Improvement since the last inspection in May 2014
• Significant improvement in student outcomes at Key Stage 4. 16% increase in the number of students achieving 5A*-C including English and maths in two years (now 60%); 23% increase in the percentage of students achieving A*-C in English; A*-C in maths is 14% above the national average; expected progress in English has improved by 24% to 85%; expected progress in maths is 88%, 13% higher than the national average. Raise 2015 places the school in the top 4% for Best 8 GCSEs including English and maths. Attainment 8 = C grade; Progress 8 = +0.81.
• Significant improvement in student outcomes at A Level. The 2015 Level 3 Learner Achievement Tracker shows that student progress at A2, AS, EPQ and GCE Applied Single Award are significantly above national averages. No subjects are significantly below national averages at AS or A2. The three year ALPS A2 score is grade 3 (top 25%) while the three year as ALPS score is grade 3 (top 25%)
• Whole school focus on using information about students’ attainment to plan suitably challenging work has led to an improvement in outcomes for all groups, especially the most able (all attainment groups including Disadvantaged significantly above national averages in Raise 2015).
• Considerable improvement in the quality of work in student books. Significant improvement in the quality of both written guidance from staff and student response to the guidance (Evidence: work scrutiny)

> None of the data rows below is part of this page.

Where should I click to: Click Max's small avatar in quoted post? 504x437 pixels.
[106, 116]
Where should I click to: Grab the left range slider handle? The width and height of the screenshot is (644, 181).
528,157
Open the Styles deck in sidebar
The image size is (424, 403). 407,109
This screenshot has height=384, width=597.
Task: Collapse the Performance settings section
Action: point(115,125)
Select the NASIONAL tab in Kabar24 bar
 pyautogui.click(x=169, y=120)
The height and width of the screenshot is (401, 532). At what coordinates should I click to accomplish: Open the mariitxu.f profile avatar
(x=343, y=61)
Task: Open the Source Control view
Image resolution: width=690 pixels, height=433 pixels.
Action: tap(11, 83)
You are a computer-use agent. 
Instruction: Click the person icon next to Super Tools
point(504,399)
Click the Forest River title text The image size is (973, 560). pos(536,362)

• Implementation of ‘GET’ teaching which sets out minimum standards expected for every lesson including the Sixth Form, for example, the quality of learning checks during a lesson.

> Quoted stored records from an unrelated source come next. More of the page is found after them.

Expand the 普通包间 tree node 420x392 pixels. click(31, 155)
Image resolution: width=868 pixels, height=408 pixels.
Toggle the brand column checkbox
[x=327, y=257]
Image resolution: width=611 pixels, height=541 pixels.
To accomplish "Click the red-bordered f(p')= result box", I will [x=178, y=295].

• All students have completed a termly assessed extended writing task (SWAT) in every subject area.
• All students receive an annual written report and two summary trackers reporting on student achievement
• Curriculum plans and assessment maps in place for all subject areas. These are explained to Parents during Information Evenings and during Academic Review Week meetings.
• Revision of target setting procedures. Years 7 to 11 targets are based on a minimum expectation of 4 Levels of Progress and Sixth Form targets are based on ALPS. ALIS and the L3 LAT.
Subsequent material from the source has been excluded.